Anchorage Museum Gallery

Poetry in Alaska
Poetry in Alaska


Alaska Tourism

Tourism was a well-known feature of life along the Alaskan coast in the late 19th century. In 1883, one visitor wrote that "a round trip ticket means more unalloyed enjoyment than can be crowded into a similar two-week trip in this country or any other." Steamships frequented the harbors on the southeastern coast, and during the summer months, wealthy tourists traipsed through Juneau in search of souvenirs. In the 1890s, a wooden walkway had been built across the moraine at Muir Glacier in Glacier Bay, making the hike easier for the several hundred visitors that came each year. At Sitka and Wrangell, the arrival of a steamship turned the town into a temporary but festive market place. Natives quickly produced goods to entice tourists to buy: small carvings, jewelry and baskets were the most popular items.

Tourist Maps and Guide Books

By 1885, the steamship companies were printing up the first of the Alaskan guidebooks. Some Alaskan towns went so far as to print up their own tourist leaflets, complete with walking maps and hotel advertisements -- precursors to the glossy, full-color tourist brochures available today.

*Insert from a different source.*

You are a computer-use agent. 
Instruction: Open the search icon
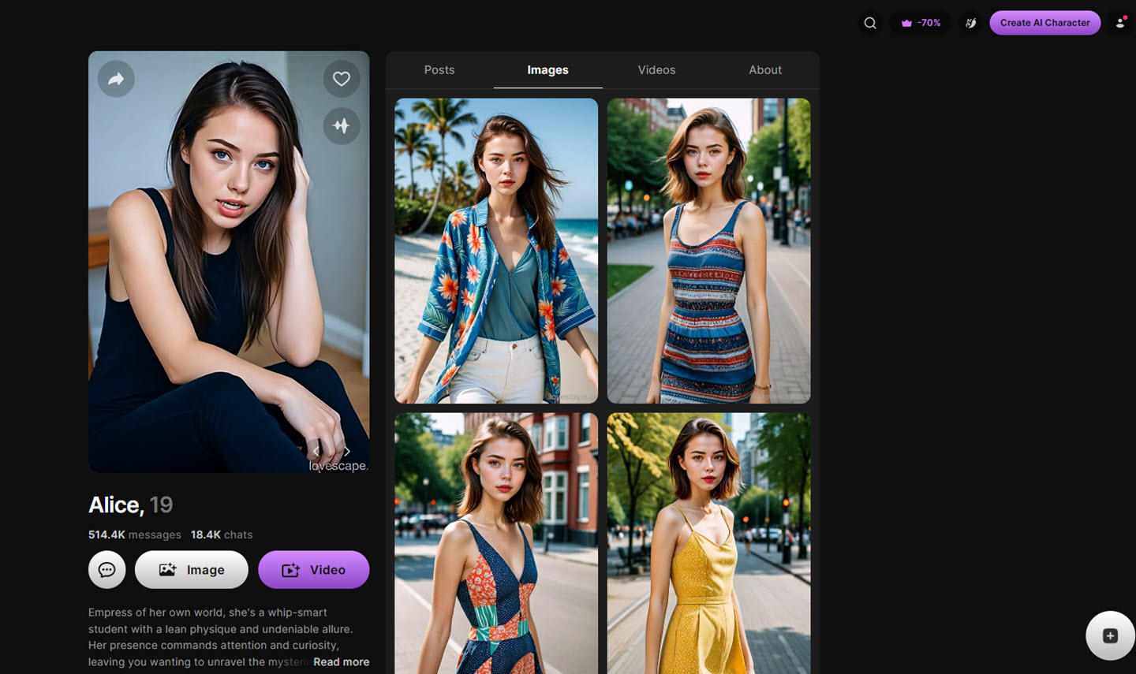pos(870,23)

A case in point is The North Star Tourist's Special Edition, printed in Sitka in the summer of 1897. The four-page illustrated newspaper opens with an invitation to the visitor:

Knowing, as we well do, that a few suggestions as to what to see and how to see it, are a great boon to a traveler, landing in a strange place, we suggest the following points of interest, and append a schedule as to the easiest way to see them.

russian church

The interior of the Russian church, a popular tourist stop in Sitka, Alaska, photographed by Edward Curtis in 1899.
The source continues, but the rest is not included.